MICHAEL FRANKS 『Sleeping Gypsy』 Warner Bros.(1978)
〈アントニオの歌〉で知られるジャジーAORの代表格。ボサノヴァやジャズの影響をインテリジェントにしたためて、独特のウィスパー・ヴォイスで小粋に歌う。デビューから30年、そのスタイルがいまもまったく変わらないという奇跡の人。
TOTO 『TOTO』 Columbia(1978)
ボズ・スキャッグスの『Silk Degrees』をキッカケに誕生した、LAの若手セッション・ミュージシャン集団。90年代に入るとスティーヴ・ルカサーが前面に立ってロック色が濃くなるが、本来はヴォーカル中心のコンテンポラリーなバンドで、ファンキーな味わいも。

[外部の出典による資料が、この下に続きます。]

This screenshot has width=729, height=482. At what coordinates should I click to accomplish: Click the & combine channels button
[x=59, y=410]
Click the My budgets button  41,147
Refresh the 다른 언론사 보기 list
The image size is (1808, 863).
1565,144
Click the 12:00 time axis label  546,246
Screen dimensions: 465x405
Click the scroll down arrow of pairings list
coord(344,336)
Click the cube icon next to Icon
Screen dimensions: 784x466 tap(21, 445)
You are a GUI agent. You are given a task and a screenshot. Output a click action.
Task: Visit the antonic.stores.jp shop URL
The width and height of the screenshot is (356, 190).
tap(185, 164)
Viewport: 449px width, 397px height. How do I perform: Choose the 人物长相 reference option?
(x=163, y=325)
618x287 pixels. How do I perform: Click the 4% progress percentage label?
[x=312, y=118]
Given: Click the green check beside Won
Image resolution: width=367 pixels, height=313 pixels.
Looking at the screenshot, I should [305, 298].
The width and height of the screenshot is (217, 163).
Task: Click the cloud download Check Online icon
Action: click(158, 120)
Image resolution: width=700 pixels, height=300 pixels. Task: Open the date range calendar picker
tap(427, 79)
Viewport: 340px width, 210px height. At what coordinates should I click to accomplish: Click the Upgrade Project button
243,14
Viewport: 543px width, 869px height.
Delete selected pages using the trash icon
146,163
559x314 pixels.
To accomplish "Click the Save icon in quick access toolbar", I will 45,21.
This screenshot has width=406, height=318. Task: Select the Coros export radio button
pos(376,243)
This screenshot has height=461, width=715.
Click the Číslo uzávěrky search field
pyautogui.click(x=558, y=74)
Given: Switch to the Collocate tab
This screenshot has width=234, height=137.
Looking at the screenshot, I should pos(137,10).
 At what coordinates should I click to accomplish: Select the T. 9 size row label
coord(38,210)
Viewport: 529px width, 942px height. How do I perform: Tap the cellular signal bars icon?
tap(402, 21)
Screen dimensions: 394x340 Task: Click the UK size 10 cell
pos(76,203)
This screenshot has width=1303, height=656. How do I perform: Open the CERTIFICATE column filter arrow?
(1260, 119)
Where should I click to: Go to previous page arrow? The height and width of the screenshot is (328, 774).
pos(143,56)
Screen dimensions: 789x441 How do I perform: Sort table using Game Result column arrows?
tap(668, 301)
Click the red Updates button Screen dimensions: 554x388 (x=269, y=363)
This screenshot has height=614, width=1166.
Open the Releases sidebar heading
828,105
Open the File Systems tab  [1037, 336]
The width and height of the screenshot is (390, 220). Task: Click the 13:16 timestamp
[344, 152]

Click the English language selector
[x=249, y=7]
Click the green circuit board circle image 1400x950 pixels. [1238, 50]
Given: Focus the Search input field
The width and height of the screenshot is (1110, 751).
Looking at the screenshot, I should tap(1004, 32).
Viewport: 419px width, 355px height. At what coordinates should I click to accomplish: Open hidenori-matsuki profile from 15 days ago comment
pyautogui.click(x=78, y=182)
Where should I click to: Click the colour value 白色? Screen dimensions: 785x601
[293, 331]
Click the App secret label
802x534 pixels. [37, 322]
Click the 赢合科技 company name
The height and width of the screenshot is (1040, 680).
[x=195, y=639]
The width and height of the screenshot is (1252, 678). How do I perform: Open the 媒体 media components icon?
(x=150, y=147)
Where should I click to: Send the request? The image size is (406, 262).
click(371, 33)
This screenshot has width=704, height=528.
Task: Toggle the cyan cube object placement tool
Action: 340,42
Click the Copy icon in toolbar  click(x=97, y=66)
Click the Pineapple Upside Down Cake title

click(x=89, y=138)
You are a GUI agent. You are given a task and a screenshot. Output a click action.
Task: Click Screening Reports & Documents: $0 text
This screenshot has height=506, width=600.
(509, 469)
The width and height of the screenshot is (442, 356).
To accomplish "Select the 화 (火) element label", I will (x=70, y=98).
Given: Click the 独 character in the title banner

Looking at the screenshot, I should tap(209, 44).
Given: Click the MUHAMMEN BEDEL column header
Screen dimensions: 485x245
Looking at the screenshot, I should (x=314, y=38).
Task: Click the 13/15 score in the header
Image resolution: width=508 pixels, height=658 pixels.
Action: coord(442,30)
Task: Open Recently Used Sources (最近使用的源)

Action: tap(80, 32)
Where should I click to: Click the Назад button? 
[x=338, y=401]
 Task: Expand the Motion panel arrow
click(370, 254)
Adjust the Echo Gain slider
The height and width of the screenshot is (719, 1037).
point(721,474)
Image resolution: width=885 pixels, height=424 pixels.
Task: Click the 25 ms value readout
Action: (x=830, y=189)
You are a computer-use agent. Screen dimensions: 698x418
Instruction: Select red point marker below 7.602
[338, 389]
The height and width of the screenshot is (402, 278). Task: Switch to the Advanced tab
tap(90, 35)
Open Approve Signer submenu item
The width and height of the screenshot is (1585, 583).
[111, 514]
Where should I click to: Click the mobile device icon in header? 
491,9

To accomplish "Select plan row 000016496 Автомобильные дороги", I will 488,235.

CHRISTOPHER CROSS 『Christopher Cross』 Warner Bros.(1979)
デビューするなり80年度グラミー賞で主要5部門を総なめにしたAORのシンボル的な作品。クリスタルのように澄んだ歌声、流麗なメロディーラインは、まさに天からの授かり物だ。翌年〈ニューヨーク・シティ・セレナーデ〉でオスカーも掌中に。
AIRPLAY 『Airplay』 RCA(1980)
のちに大物プロデューサーとなるデヴィッド・フォスターとジェイ・グレイドンによるユニットのワン&オンリーなアルバム。USではまったく売れなかったが、日本では玄人筋に注目され、歌謡曲やポップス方面のアレンジの教科書とされた。ロック系AORの金字塔的存在。
寺尾聡 『Reflections』 EMI Music Japan(1981)
山下達郎、ユーミン、南佳孝、ブレッド&バター、角松敏生……と、日本にも洋楽ライクなAORテイストを香らせるアーティストは少なくない。その代表格としてこの名盤をチョイス! バックを務めたパラシュートは、さしずめ〈日本のTOTO〉といったところか。